Document section:
* * *

If you want to figure out how to get world-class health care for free, becoming an undocumented immigrant in Georgia won’t help.

A few weeks ago, we asked AJC readers to share questions on their mind as they prepare to cast their votes in November. They delivered: With the elections for the president and legislative offices rolling closer, questions on both health care and immigration were top of mind. This one reader’s question hit on both subjects.

It can’t be denied the nation has soaring health care costs. It also has a burgeoning problem with the border. It’s not unreasonable to ask whether the nation’s health care costs are being driven by illegal immigration. The short answer is no.

In general, undocumented immigrants in Georgia are not eligible to enroll in the government’s big health care insurance programs for the poor and elderly, called Medicare and Medicaid.

Medicaid is the way state and federal taxpayers pay health insurance for poor children and some poor adults, including some disabled adults and some low-income elderly in nursing homes. Overall about 2 million Georgians are enrolled in Medicaid.

Medicare is the taxpayers’ main program to insure elderly adults.

Generally, neither of those programs allow immigrants who are in Georgia illegally to enroll. But there is an exception.

* * *

Exercise requirements:
**a)** Please translate this sentence from the Georgia health care article into Spanish: "Medicare is the taxpayers’ main program to insure elderly adults."
**b)** Carry on the Georgia health care article from its final sentence, keeping its tone and subject.

Input data:
* * *

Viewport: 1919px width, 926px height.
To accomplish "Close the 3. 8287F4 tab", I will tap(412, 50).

* * *

Numbered answers:
**a)** Medicare es el principal programa de los contribuyentes para asegurar a los adultos mayores.

**b)**
Hospitals are forced by federal mandate to stabilize any emergency patient who comes in the door, regardless of insurance status. When someone’s not insured and doesn’t have money to pay, that leaves the hospital in the lurch.

That law doesn’t make exceptions if the patient is an undocumented immigrant — perhaps injured in a car crash or in labor about to give birth. The emergency room will treat them.

In return for that emergency service, Medicaid will take on that patient’s bill and pay the hospital if they otherwise would have met the eligibility criteria such as age and income.

We asked the state Department of Community Health how much that emergency Medicaid spending for undocumented immigrants added up to; they didn’t have an answer available.

Of course nothing prevents charities, friends and family from also shelling out to pay undocumented immigrants’ doctor visits and prescriptions. Research has shown that even for legal immigrants, their health care costs tend to be less than half that of citizens, partly because they seek care less often.